What resolution is 35mm film?

I’ve been asked this question a few times lately, so I thought I’d put a “proper” answer together and post it here. Just to make things clear by the way, I’m in no way an expert on this! If you know better feel free to correct me.

The first thing to get clear is that “resolution” is only really a useful term when talking about electronic (and specifically digital) images. The difficulty is that whilst in a digital imager the sensor is made up of photoelectric cells, all arranged in a neat uniform matrix, all (usually) the same size, film just doesn’t work in the same way.

Very basically, in a strip of colour 35mm film you have three emulsion layers that are coated with gelatine packed with minute grains of silver halide. Each of these layers responds to the additive primary colours (Blue, Green, Red) and produces a latent image in the silver halide grains. These grains are coupled to subtractive primary colour dyes (Yellow, Magenta, Cyan) that when developed create the actual image on the film. To put it simply, a ray of green light hitting the film causes the silver in the green layer to react. When developed, it will produce an image in the magenta dye.

This immediately throws up several problems when discussing “resolution” with regards to film:

The silver halide grains are distributed randomly, so from frame to frame the “pixels” making up the picture are in completely different places, and there will be a different number of them.

The grains in each layer are actually of three different sizes. The larger the grain, the faster it reacts to light – it is this way that film gets its large range from deep shadows to bright highlights.

The grains are completely random shapes too, so don’t make neat square (or rectangle) dots.

Unlike a sensor pixel, a single grain does not react uniformly to light. As an extreme example, if a grain falls across a hard line in a picture (i.e. a black edge against a white background) half the grain will react whilst the other won’t (a pixel would read it as a shade of grey).

Essentially what this means is that you can’t measure the number of grains in a frame and relate it to resolution. To make things even more complicated, in colour film the silver grains are washed out in the bleach bath anyway just leaving the image in the dye (so actually, talking about “film grain” is something of a misnomer when discussing the processed image).

So can we take the final image on the processed film and use that as a way to determine resolution then? Funnily enough, it just ain’t that simple! First let’s start with a single frame – it’s made up of three layers (YMC) that hold the principle components of the finished image. In its initial stage that’s likely to be in negative (we’ll assume you didn’t shoot reversal). So a black area in your initial shot will have had no effect on the silver halide grains in that area, they won’t have created an image with the coupler dye and the resultant image on the negative will be completely transparent. With no grains or dye making this area of the picture up it technically has no “resolution” at all – it’s just a piece of see-through film. Conversely an area of the picture that was bright white will have had a large effect on the silver grains in every layer in the corresponding area of the film, so there will be a dense amount of dye making the area black. This of course all then gets reversed when you move to the positive stage.
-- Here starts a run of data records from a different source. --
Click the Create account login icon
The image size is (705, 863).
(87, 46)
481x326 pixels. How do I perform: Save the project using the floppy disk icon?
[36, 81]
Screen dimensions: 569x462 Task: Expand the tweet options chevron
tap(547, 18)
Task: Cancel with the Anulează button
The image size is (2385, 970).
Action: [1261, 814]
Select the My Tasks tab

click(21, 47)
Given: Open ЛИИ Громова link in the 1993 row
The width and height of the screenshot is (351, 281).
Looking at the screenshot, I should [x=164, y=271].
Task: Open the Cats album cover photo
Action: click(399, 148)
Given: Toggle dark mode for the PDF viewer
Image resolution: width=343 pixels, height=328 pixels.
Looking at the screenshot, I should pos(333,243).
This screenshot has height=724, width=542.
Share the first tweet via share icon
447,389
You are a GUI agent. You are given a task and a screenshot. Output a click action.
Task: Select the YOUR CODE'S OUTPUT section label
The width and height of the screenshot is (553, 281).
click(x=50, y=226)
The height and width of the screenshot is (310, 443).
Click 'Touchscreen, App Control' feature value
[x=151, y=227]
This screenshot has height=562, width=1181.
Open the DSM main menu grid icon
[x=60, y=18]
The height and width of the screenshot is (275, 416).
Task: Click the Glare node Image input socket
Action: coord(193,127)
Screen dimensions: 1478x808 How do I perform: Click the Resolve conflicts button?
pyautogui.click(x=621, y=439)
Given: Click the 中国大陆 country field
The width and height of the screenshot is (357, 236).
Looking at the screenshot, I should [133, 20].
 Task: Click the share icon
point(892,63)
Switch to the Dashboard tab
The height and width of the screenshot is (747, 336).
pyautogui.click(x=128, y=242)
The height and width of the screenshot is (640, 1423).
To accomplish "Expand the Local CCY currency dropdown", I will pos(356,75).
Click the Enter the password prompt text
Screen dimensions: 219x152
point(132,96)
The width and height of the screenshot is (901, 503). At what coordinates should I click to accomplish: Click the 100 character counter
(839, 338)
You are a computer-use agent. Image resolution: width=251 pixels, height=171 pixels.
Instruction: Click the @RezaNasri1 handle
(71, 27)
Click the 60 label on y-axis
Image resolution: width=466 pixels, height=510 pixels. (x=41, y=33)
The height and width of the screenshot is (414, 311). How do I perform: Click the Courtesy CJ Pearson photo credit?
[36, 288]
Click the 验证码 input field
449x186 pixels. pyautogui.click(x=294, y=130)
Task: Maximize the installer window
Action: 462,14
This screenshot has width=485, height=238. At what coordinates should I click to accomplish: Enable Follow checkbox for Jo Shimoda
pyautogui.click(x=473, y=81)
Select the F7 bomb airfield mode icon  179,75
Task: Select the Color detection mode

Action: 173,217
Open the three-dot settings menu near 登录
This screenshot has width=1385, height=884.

So where does this leave us when attempting to determine “resolution” in film?

The number of “pixels” making up the image changes depending on the brightness of any given area of picture – bright areas have little-to-no “resolution”, dark areas have very dense “resolution”.

This distribution of “pixels” occurs separately in each layer, so a red part of the image (in the positive print) will have a dense number of “pixels” in the yellow and magenta dyes and none in cyan.

The dyes, though coupled to the silver halide grains in each layer, don’t exactly follow the pattern of the grains – they tend to “cluster” round the grains that have reacted to light.

The dyes transition between densities very smoothly, making it difficult to determine at what exact point it might have changed shade (which of course ultimately is a factor of how minutely you’re measuring it and how sensitive your equipment is).

The problem this leaves us with is that, assuming we have an accurate way to measure “resolution” in the print, it will actually be different in different areas of the picture. If you take the picture as a whole, you’re then into the issue of how bright or dark the image is (sunrise in the desert will have less “resolution” than a raining cityscape at night).

So what we’re left with when we talk about resolution with regards to film is actually how much detail can be perceived in the image. Again, this turns out to be far from simple to determine. Due to the fact that the image actually changes its structure from frame to frame (due to the random distribution of the silver halide grains), the cumulative affect through time is actually an increased resolution over any single frame. Let me explain…

Let’s say (for some bizarre reason) you want a static shot of something that doesn’t move (say you’re taking a shot of the Mona Lisa). Although nothing in the frame moves, each frame that makes up the shot is structured differently to the one before and after it. The grains are positioned differently, so each frame is picking up slightly different details in the painting. When you run the film at 24 fps, you see each of those individual pictures in quick succession – your brain translates the details of each frame into a single moving image. If you studied each frame in turn, you may notice less detail than when several are run at speed. So resolution then becomes a function of time. Of course, you won’t often shoot a totally still image (why bother when you could just take a photo?), so the issue then becomes complicated because your subject or camera (or both) will be moving.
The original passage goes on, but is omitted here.